Impacto de las mudanzas en los hijos

Por: Miriam Rizcalla de Cornejo

Diversas razones llevan a muchas familias a desplazarse de un lugar a otro. Se estima que para el 2050 casi la mitad de la población mundial vivirá en países o ciudades distintos a su lugar de origen.

Si cambiar de residencia implica una serie de cambios y transformaciones, en ocasiones difíciles de enfrentar para los adultos, cuánto más cuando se tiene, además de un par de maletas al frente, un par de niños al hombro. Acaso éste sea el detalle más sensible al que nos debamos enfrentar. Cómo emprender semejante aventura, y en el proceso, cuidar la estabilidad emocional de nuestros hijos.

Cómo manejar esta situación y cómo les afectará dependerá un poco de la edad que tengan. Cuando son pequeñitos van a todas partes felices, siempre y cuando estén cerca de sus padres, el asunto se complica cuando son adolescentes y empiezan a tener sus propias actividades sociales, sus amistades, ese entorno conocido y familiar, si están felices con la escuela y sus compañeros de clases, si les gusta donde viven, en fin, una serie de elementos e intereses que afloran al instante cuando de mudanzas se trata.

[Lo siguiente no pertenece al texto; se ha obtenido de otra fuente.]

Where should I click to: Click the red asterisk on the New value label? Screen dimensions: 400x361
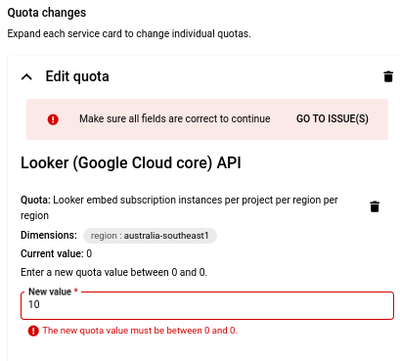coord(76,291)
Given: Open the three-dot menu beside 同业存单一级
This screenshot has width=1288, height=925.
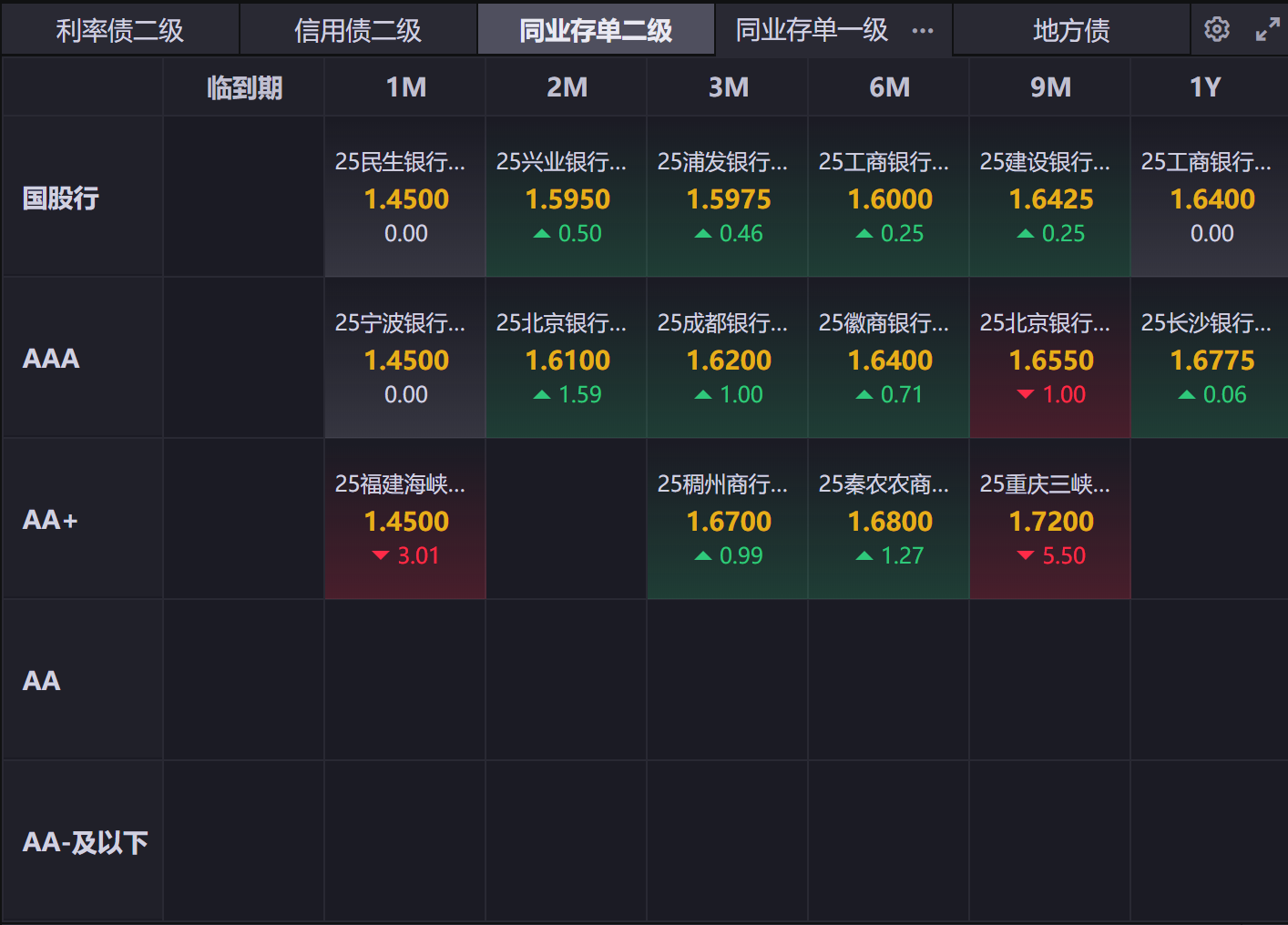Looking at the screenshot, I should [923, 31].
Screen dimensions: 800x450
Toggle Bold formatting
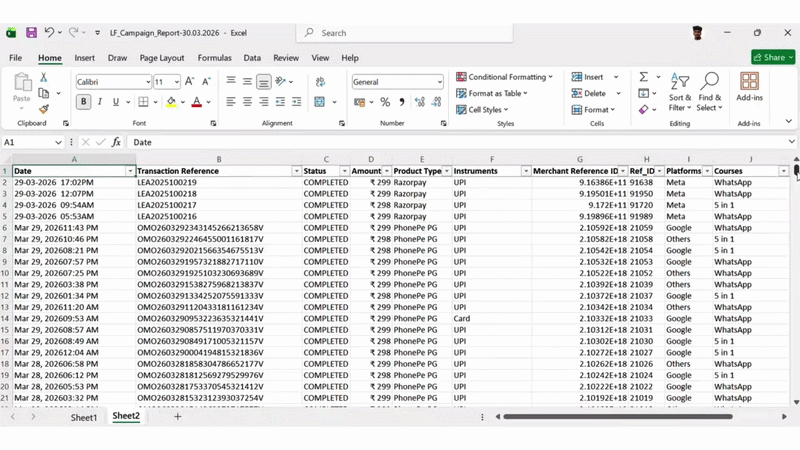83,102
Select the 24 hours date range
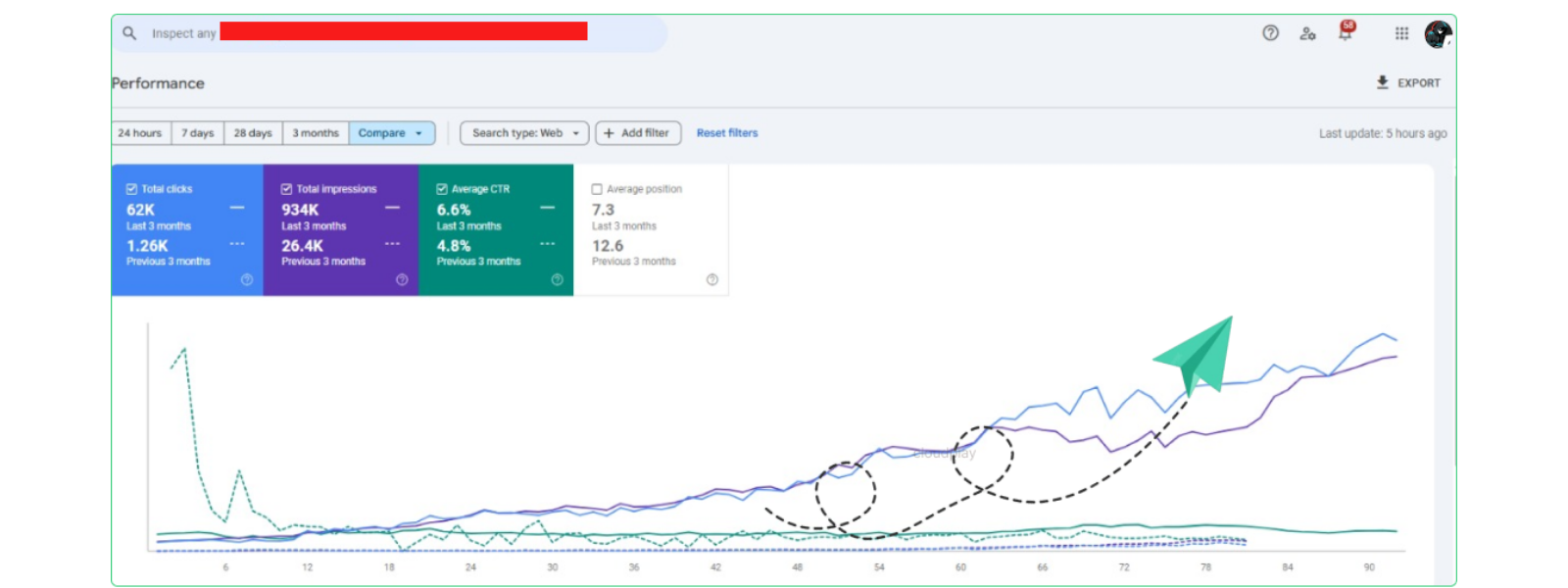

Cuando no hay opción, y hay que mudarse, lo mejor es sentarse y hablar. No imponer. Plantear los pro y los contra, y entre todos razonar acerca de los beneficios que ésta pudiera traer a futuro. La razón más común para una mudanza la encabezará, seguramente, la situación económica familiar. Las razones pueden ser tan variadas como complejas: economía, salud, violencia, seguridad…Cada familia debe exponer sus puntos y como tal tomar una decisión cuidando siempre la salud emocional de sus hijos, especialmente cuando están en proceso de cambios.

Sin lugar a dudas se trata de un tema realmente complejo por la descarga emocional que implica empezar de cero. Dejar atrás lo cotidiano, el techo donde vives, es como dejar una parte de tu vida, de tu historia… Difícilmente alguien pueda sugerir una “receta” para manejar esta decisión a la perfección, en el camino algo se pierde, como también se gana, todo supone un riesgo, todo…al final, lo importante, como siempre, es que los hijos se sientan apoyados y tomados en cuenta, lejos de imponerles una situación hay que involucrarlos en ella, mediante el diálogo y una buena comunicación, y con ello, evitar resentimientos futuros. Que una decisión de esta naturaleza, lejos de dividir a la familia, venga a sumar más y nuevas experiencias, enriquecedoras, y en el trayecto fortalecer aún más la unión familiar y la buena comunicación entre padres e hijos.